On Sat, Mar 5, 2011 at 2:32 AM, dan portin
Actually, let me rephrase the question. I know that a relation R over streams is a bisimulation if, for all lists l1 and l2, (a) their heads are equal and their tails are in the relation R, or (b) both l1 and l2 are empty. Similarly, I know that a relation R over in binary trees is a bisimulation if, for all trees t1 and t2, the values at the root node of t1 and t2 are equal, and the left and right subtrees of t1 and t2 are in the relation R. From the definition of a bisimulation, the conditions for a relation R over types constructed from arrow, cross, and so on, is easy to derive.
However, suppose I have a data type
data N a = N a [N a]
By analogy, I might suppose that a relation R over trees t1 and t2 of type N a is a bisimulation if (a) the values at their root node are equal, and (b) their forests are equal. However, proving equality using this definition can lead to a circular proof. For instance, it might be the case that the values at the roots of t1 and t2 are equal, but that the head of the forests of t1 and t2 are, again, t1 and t2! (that is, assume T(t1,t2), and if their root values are equal, show that their forests are equal; if each is an infinite list, show that their heads are equal, but perhaps their heads are t1 and t2!). So I am slightly confused as to how equality of such types can be proved by the bisimulation method. In fact, I'm confused as to what the appropriate conditions are!

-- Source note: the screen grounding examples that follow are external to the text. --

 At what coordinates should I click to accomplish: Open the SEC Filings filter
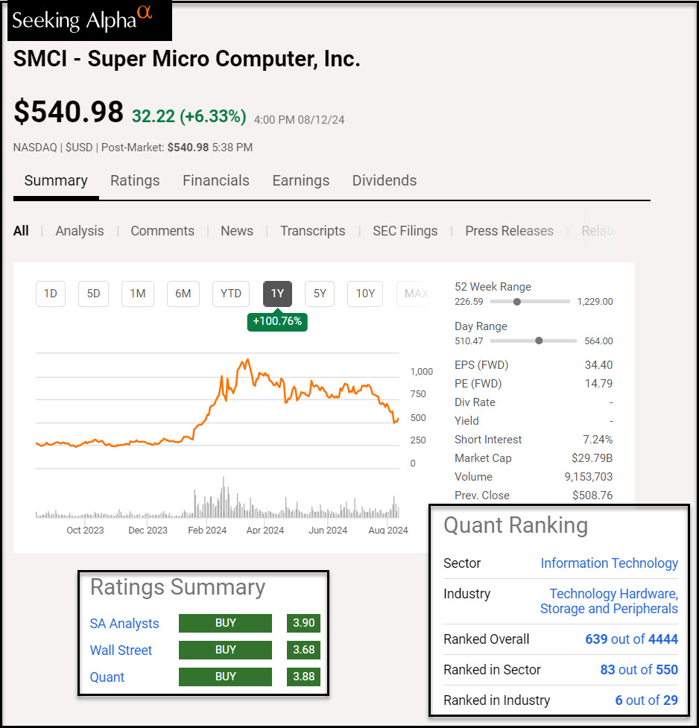[x=405, y=231]
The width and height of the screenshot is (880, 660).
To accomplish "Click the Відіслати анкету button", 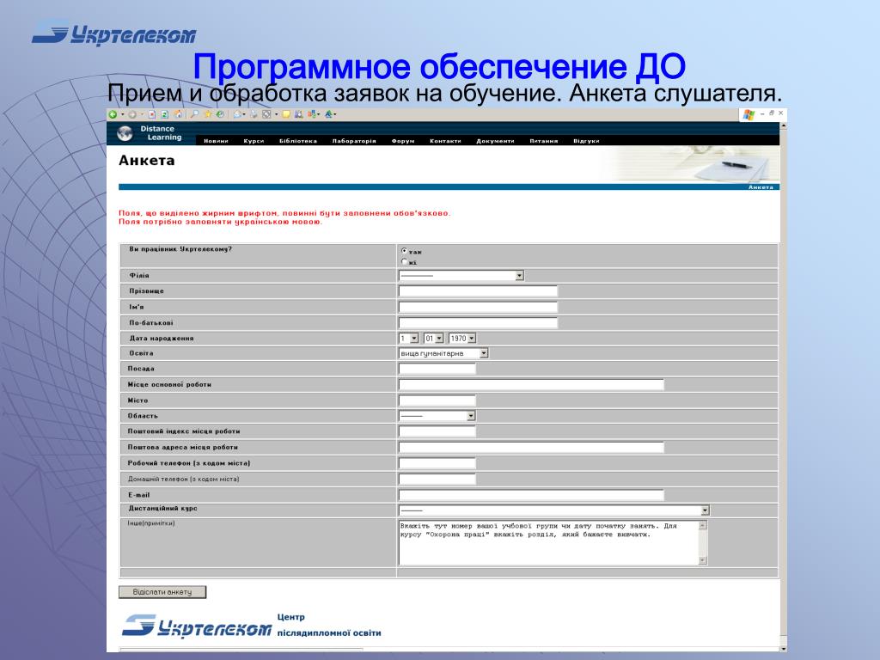I will click(x=162, y=592).
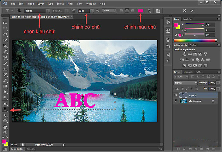Toggle visibility of Background layer
The image size is (222, 152).
176,101
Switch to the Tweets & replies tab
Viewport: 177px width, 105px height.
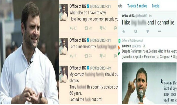(137, 6)
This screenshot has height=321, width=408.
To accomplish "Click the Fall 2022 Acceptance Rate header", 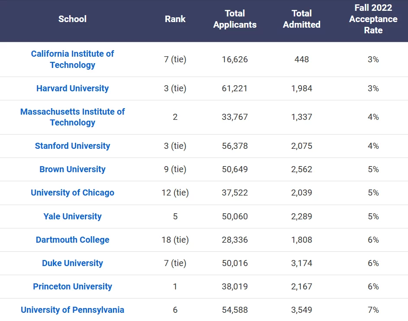I will [x=373, y=19].
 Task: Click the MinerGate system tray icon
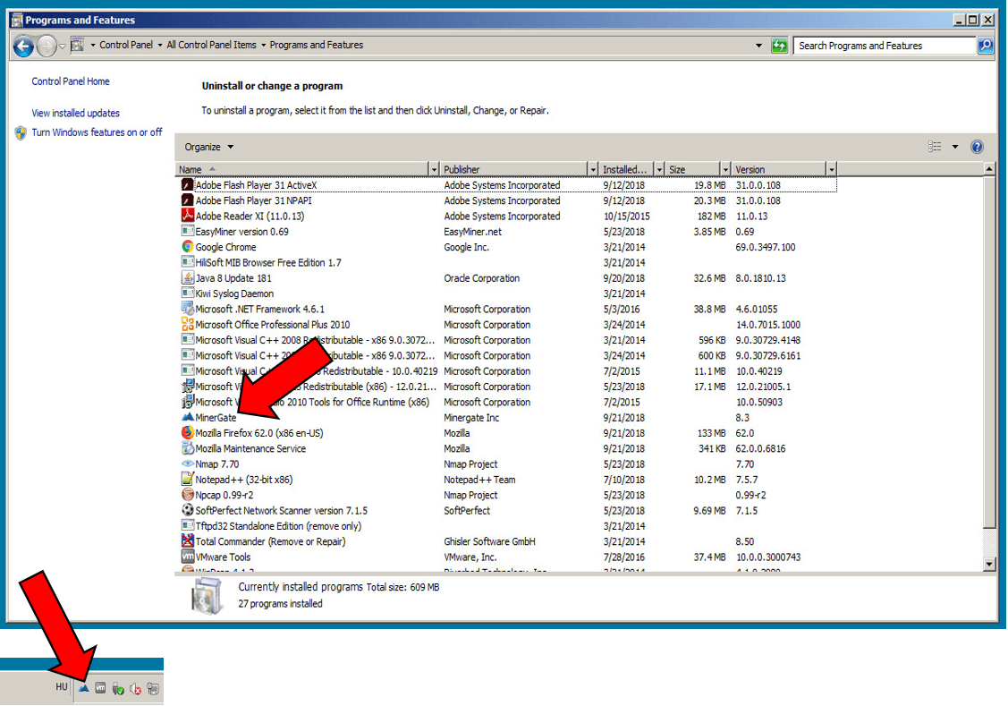coord(84,688)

I don't really know much about bisimulations, so I may be missing the point or going into the wrong direction. So read this e-mail with a grain of salt =). Your N data type isn't the only one that may have some weird infinite recursion. Consider let xs = 1 : ys ys = 1 : xs To prove that xs and ys are on a relation R, you have to proove that ys and xs are on a relation R. Oops! As I said, I don't know much about bisimulations. However, you don't seem to think that there is a problem with xs/ys defined as above. So I am tempted to read your definition of a bisimulation on lists as some form of induction. Being explicit, let's define R_0 = { ([], []) } as the relation with only the empty list and R_{n+1} = R_n ∪ { (x:s, x:t) | s, t ∈ R_n, x ∈ ℕ } Now, (xs, ys) ∉ R_n for all n ∈ ℕ, as R_n contains lists of at most length n, and xs/ys have infinite length. However, (xs, ys) ∈ R_ω, where ω = |ℕ| is the first ordinal. In a real machine we only have finite time, so we can't (in general) know for sure that (xs, ys) ∈ R. Well, the same thing happens when you consider your N data type. If you have let t1 = N 1 [t1, t2] t2 = N 1 [t2, t1] then you can't know for sure in finite time in a machine in general that (t1, t2) ∈ R, however you can given infinite countable time ω. I hope that helps you to answer at least a little bit of your question =). -- Felipe.